(Dataset items)
________________

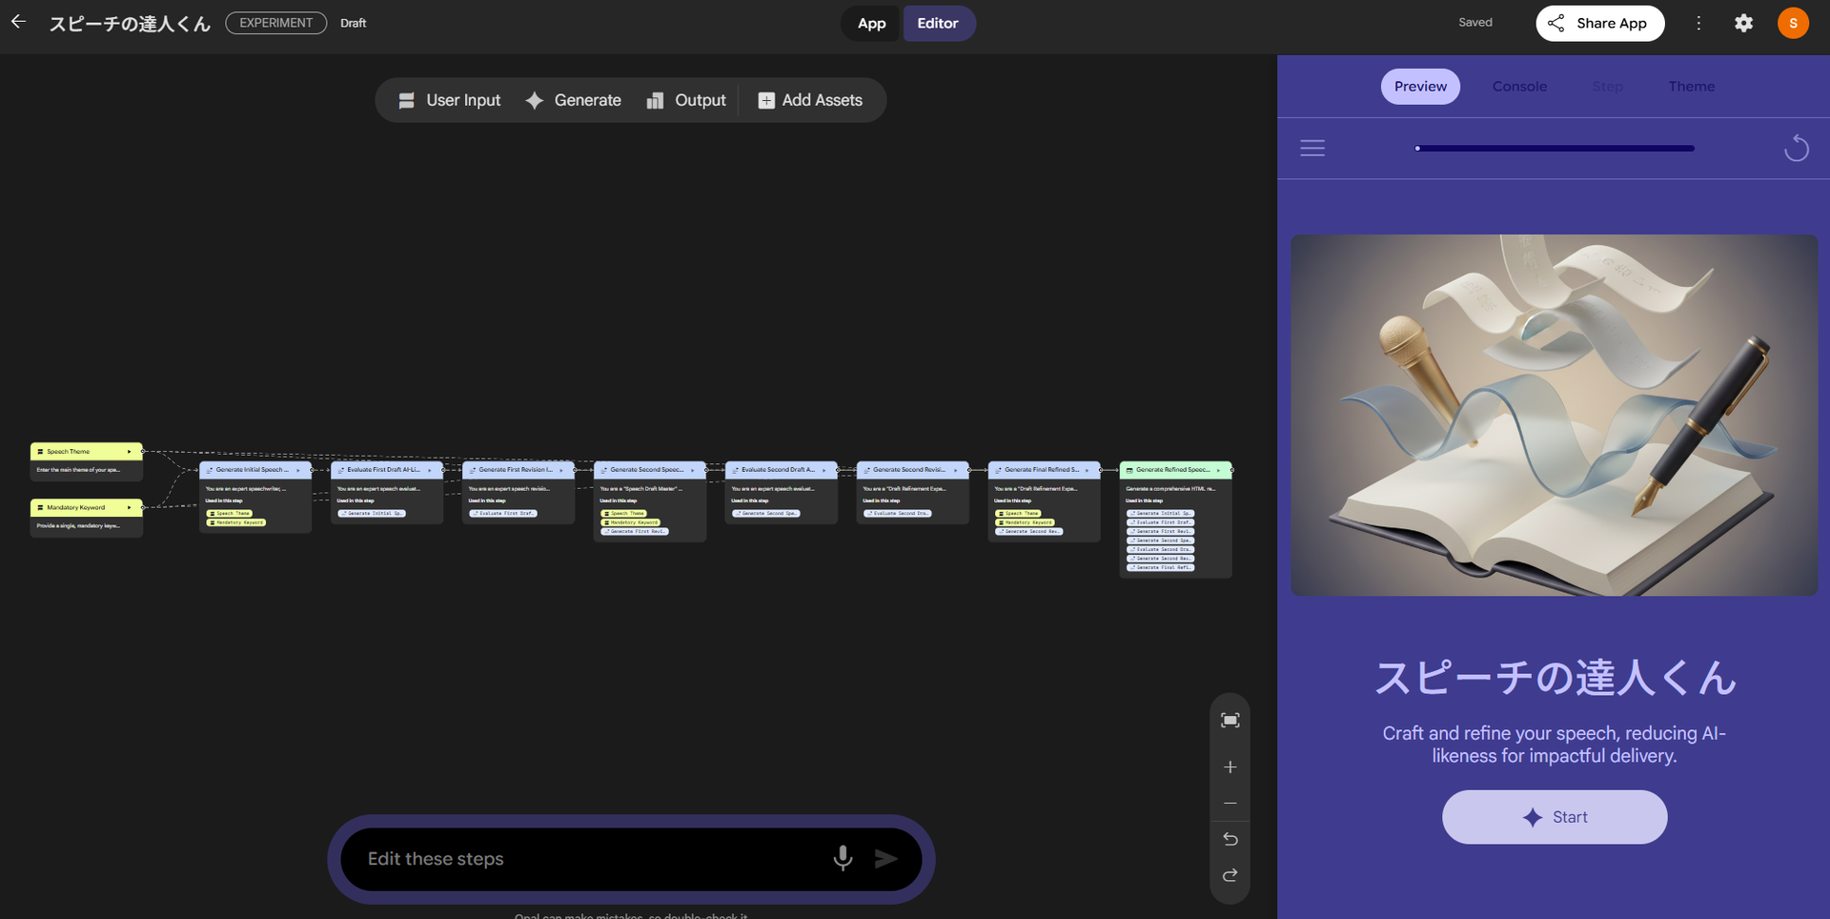Click the undo arrow on the canvas controls

pos(1230,840)
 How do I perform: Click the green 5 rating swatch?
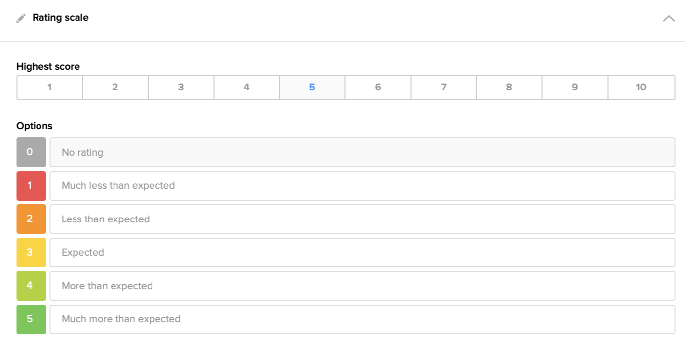(31, 319)
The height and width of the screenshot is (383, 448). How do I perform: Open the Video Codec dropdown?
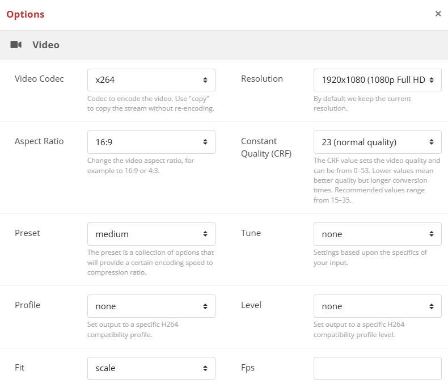tap(151, 80)
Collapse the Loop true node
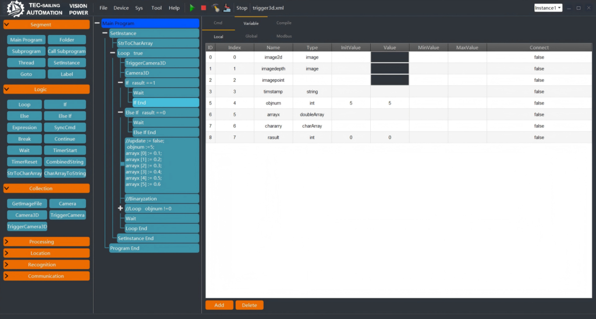 point(113,53)
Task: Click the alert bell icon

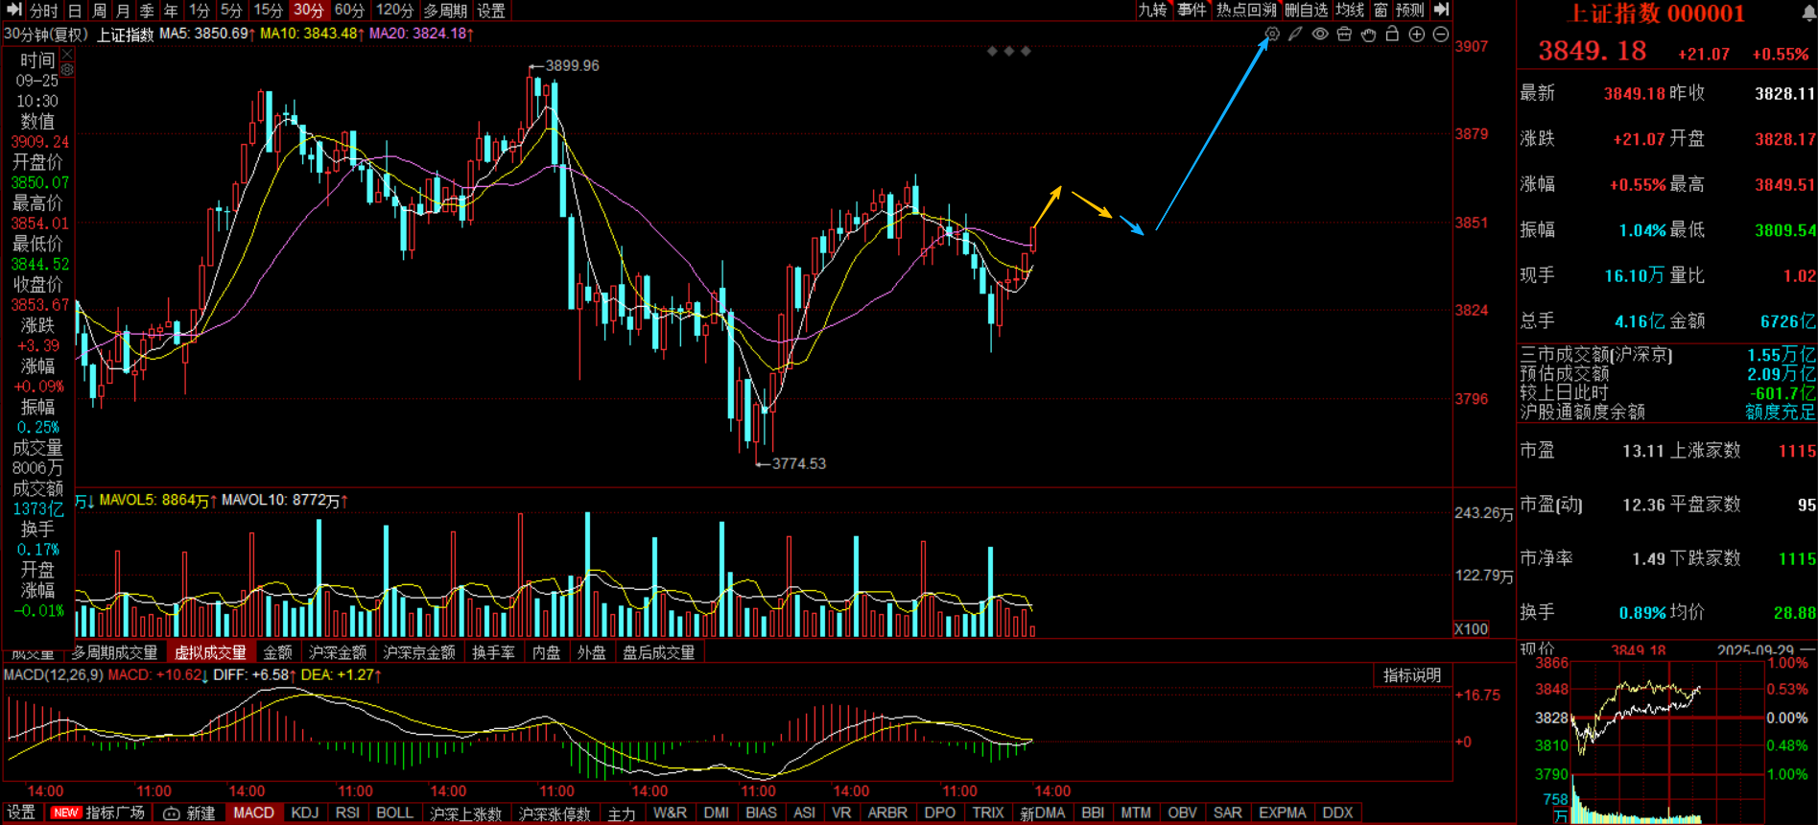Action: point(1808,13)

________________

With the pictures left out, please output each line from the one containing "Collapse the Loop true node" through the end of the entries, exactly as it is.

### FINISHED EXERCISE
Collapse the Loop true node
 point(113,53)
Task: Click the alert bell icon

Action: point(1808,13)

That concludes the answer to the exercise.